Péret ne fut pas un voyageur par goût des lointains, mais par nécessité. Du genre plutôt casanier, ce qui le poussait vers l’ailleurs avait toujours à voir avec l’impondérable : l’amour, la révolution ou l’urgence de sauver sa peau. Mais, quand on est curieux, le voyage a toujours cette vertu d’ouvrir l’esprit. Comme l’indique Barthélémy Schwartz, la découverte de la négritude au Brésil – où il séjourna de 1929 à 1931, puis retourna en 1955 – provoqua, chez lui, un authentique « choc poétique » (p. 96), une commotion de l’entendement – une « révélation » d’un inattendu, dit Péret. Dès lors, il s’intéressa de près, en poète ethnologue, aux religions africaines du Brésil et, plus particulièrement, aux curieux phénomènes de transe que le candomblé et la macumba étaient capables de susciter chez leurs adeptes.
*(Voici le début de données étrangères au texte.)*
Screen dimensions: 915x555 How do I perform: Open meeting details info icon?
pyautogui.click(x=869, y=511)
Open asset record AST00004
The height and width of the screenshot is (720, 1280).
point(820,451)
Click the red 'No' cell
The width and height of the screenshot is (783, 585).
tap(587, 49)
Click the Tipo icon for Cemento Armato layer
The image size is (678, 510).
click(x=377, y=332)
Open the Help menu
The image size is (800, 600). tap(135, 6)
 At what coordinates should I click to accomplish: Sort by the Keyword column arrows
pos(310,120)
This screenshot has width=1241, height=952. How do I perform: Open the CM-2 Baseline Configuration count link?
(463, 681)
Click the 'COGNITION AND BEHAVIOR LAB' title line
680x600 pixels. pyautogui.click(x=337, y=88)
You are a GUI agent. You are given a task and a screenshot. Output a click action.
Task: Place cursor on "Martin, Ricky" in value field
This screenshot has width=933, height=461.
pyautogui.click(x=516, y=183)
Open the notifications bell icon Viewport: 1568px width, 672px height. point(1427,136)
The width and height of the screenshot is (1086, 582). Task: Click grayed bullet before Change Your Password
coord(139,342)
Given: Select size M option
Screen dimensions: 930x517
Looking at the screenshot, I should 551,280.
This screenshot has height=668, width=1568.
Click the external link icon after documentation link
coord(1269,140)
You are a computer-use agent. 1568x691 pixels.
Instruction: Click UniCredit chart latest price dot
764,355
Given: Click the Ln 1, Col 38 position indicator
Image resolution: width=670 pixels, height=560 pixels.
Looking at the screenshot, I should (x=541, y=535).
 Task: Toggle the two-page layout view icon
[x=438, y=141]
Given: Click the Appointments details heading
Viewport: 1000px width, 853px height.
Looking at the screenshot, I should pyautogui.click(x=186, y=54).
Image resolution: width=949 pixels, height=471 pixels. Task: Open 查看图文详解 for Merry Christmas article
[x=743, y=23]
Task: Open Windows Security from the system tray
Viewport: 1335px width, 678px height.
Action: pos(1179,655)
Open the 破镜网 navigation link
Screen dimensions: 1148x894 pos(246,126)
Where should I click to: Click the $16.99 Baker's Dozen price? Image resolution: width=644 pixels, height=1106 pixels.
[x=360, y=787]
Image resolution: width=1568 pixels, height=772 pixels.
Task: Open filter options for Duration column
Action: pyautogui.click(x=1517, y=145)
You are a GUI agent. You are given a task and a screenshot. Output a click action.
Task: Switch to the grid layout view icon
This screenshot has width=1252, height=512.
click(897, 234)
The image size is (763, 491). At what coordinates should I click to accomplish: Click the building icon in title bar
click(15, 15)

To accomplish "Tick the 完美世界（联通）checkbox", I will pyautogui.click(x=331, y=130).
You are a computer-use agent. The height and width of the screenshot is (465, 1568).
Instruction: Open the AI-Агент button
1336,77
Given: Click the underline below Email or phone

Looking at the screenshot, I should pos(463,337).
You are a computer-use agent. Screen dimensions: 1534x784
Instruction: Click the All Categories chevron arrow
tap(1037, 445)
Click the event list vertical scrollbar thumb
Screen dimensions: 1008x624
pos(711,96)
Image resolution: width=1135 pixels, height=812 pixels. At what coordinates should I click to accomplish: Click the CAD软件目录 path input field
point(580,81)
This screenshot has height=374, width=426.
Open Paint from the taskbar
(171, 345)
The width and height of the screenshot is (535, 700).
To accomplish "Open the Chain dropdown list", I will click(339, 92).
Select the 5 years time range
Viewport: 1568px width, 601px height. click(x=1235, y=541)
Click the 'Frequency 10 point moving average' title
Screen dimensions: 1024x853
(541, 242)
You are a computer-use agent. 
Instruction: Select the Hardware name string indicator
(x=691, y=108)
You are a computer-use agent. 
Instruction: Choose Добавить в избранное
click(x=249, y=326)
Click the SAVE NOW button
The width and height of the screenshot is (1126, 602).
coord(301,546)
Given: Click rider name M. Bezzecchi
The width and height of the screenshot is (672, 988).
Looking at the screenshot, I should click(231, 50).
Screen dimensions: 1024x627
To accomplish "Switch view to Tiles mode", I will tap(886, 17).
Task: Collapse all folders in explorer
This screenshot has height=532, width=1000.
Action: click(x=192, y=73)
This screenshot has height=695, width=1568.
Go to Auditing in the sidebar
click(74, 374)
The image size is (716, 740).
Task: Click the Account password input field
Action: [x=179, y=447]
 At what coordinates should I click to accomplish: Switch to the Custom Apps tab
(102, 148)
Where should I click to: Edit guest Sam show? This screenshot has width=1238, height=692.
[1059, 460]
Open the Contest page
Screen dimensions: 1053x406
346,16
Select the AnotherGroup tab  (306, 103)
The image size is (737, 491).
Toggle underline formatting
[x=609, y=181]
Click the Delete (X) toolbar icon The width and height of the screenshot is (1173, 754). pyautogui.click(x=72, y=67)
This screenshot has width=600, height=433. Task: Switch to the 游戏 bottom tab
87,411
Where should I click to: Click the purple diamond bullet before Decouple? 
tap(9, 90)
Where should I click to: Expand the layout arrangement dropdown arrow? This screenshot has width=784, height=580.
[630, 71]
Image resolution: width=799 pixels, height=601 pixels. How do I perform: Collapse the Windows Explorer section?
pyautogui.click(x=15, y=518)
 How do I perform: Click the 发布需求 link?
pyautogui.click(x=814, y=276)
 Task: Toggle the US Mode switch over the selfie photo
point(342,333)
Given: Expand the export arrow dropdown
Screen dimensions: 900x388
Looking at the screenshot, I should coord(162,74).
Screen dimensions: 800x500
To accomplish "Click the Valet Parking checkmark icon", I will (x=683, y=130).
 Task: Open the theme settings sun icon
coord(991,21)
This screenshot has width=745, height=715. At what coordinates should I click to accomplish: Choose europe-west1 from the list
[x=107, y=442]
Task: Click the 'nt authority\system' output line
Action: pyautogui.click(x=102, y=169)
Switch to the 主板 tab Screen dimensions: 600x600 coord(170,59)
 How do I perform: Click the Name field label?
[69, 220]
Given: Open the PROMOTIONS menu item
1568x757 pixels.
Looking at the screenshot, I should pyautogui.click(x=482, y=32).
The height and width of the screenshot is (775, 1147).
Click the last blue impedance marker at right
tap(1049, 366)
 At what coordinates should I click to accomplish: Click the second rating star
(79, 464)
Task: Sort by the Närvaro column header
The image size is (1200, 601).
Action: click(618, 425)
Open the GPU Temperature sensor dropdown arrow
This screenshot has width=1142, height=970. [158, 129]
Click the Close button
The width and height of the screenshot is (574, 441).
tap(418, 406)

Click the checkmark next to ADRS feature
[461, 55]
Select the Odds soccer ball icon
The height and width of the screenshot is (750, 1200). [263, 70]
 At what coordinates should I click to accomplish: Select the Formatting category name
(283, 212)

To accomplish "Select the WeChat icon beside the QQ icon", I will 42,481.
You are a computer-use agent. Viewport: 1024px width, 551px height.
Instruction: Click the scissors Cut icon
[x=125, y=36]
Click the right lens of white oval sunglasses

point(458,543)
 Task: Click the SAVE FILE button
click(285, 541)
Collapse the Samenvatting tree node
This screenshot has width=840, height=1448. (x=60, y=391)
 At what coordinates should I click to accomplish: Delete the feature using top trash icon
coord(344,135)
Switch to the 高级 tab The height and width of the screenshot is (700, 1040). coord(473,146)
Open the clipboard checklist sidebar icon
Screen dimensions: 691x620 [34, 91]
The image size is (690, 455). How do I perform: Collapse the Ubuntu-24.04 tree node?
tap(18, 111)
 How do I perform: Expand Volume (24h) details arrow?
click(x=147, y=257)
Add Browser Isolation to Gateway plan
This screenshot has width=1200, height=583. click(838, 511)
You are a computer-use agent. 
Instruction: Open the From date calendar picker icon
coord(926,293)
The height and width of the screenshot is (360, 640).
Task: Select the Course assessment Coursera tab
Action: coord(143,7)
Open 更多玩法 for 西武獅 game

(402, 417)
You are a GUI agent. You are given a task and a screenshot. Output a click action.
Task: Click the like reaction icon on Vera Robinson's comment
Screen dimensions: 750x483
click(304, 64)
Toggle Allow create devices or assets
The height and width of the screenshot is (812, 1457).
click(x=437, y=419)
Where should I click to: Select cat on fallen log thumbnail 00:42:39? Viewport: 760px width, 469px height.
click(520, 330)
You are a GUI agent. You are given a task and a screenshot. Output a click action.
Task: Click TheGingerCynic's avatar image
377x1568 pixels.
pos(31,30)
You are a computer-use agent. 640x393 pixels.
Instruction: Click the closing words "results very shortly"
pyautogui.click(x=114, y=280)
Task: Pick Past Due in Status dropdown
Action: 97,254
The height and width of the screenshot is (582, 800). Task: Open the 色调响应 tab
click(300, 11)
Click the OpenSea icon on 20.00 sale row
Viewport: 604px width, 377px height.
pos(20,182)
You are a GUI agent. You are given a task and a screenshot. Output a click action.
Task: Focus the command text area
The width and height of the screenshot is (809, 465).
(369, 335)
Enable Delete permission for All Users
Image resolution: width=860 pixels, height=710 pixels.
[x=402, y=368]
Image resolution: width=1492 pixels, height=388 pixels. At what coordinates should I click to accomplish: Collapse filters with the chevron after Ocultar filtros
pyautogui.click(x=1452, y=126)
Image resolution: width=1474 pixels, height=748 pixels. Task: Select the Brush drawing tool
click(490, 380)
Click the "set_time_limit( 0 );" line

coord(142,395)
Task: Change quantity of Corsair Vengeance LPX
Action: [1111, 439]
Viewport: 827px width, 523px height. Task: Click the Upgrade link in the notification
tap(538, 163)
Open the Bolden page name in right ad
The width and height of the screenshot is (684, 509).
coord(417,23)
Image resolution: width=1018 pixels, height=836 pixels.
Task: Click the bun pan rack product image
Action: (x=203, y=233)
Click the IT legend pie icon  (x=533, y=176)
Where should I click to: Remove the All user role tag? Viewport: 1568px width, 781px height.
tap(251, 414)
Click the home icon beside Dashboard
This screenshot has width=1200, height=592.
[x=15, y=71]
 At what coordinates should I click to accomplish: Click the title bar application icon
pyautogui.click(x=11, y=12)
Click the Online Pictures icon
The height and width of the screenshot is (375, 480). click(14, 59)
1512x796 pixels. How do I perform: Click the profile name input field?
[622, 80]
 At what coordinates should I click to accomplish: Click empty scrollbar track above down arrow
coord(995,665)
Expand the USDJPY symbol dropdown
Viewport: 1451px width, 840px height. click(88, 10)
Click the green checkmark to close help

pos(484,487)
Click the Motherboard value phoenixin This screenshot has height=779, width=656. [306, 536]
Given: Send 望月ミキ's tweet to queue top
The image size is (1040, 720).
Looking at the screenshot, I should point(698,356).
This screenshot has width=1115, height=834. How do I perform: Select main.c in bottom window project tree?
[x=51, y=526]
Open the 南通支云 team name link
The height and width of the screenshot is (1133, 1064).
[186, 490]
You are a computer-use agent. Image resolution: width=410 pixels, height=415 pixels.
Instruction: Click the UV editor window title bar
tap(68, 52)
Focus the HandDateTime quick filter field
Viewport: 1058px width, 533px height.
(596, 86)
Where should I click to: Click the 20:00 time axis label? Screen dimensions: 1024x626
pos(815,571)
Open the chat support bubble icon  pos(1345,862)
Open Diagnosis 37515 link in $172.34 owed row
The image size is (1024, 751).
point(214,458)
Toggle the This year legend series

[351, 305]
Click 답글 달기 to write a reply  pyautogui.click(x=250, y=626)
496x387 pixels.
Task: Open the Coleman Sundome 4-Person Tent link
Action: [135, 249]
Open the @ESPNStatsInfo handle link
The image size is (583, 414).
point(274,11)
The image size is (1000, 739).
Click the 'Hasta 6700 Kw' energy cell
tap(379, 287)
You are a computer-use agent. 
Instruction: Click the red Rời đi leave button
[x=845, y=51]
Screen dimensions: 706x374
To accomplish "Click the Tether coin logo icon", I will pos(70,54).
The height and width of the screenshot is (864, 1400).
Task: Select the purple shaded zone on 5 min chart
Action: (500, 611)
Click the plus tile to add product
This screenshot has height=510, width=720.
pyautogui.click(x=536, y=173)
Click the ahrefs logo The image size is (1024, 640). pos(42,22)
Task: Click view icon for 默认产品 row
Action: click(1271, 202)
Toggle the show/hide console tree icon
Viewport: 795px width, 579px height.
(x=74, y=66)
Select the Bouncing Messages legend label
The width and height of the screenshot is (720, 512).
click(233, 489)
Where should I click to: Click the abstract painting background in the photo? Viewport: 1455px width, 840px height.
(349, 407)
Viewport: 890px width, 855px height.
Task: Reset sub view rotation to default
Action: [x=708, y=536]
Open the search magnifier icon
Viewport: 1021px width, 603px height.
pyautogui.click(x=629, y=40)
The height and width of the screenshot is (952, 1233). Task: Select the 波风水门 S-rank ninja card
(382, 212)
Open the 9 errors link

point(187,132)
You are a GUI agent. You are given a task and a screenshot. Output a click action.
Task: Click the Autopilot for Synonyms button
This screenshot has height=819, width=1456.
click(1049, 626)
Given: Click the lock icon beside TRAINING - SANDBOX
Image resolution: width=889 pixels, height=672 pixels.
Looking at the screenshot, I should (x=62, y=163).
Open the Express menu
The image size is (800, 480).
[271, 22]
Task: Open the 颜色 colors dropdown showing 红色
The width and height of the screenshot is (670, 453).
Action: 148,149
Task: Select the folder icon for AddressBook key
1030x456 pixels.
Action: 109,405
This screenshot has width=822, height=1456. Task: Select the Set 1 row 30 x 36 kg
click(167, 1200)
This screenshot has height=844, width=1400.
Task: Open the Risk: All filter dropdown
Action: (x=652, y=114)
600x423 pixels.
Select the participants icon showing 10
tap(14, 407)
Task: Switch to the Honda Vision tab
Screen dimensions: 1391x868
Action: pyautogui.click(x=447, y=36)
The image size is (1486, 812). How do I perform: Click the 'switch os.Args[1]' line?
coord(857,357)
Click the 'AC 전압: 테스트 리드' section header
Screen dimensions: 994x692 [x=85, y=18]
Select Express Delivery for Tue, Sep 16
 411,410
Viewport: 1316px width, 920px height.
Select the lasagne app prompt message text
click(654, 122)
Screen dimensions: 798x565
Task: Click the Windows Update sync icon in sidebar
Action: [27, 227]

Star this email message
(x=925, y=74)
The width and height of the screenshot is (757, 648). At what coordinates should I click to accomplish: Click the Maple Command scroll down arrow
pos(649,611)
On pourrait s’étonner qu’un athée si radical que Péret ait pu se passionner à ce point pour ces étranges cérémonies auxquelles il fut, à son époque, l’un des rares Blancs d’Europe à pouvoir assister. Mais ce serait ignorer, d’une part, que les surréalistes s’adonnèrent eux-mêmes, avec une belle ardeur, un moment du moins, à des séances de sommeil hypnotique et, de l’autre, que ce qui, pour un rationaliste bas de plafond, ne pouvait s’apparenter qu’à une forme d’ignorance primitive, relevait, pour Péret, d’une manifestation clairement surréaliste d’un sauvage refus des codes de la modernité civilisationnelle.

Si ce point est important, et qu’il est traité avec la considération qu’il mérite par Barthélémy Schwartz, c’est que ce qui aurait pu n’être, chez Péret, qu’une inclinaison à l’exotisme, déclencha, au contraire, chez lui, un véritable intérêt, culturel et politique, pour les univers imaginaires des mondes d’avant, mais aussi une réflexion critique sur la supériorité supposée de l’homme moderne de la « société barbare ». Et de même qu’il le fit au Brésil pour la négritude, le Mexique – où il vécut de 1942 à 1948 – lui offrit l’occasion de réactiver, en l’approfondissant, l’attirance surréaliste d’Artaud et de Breton pour l’indianité. Il le fit avec une telle constance qu’il devint, sans doute, comme l’admit son ami Octavio Paz, l’un des plus subtils connaisseurs des mythes et légendes du Mexique d’avant la conquête espagnole, et en tira la matière d’un livre passionnant – Anthologie des mythes, légendes et contes populaires d’Amérique –, qui fut publié à titre posthume (Albin Michel, 1960) et fait encore aujourd’hui référence.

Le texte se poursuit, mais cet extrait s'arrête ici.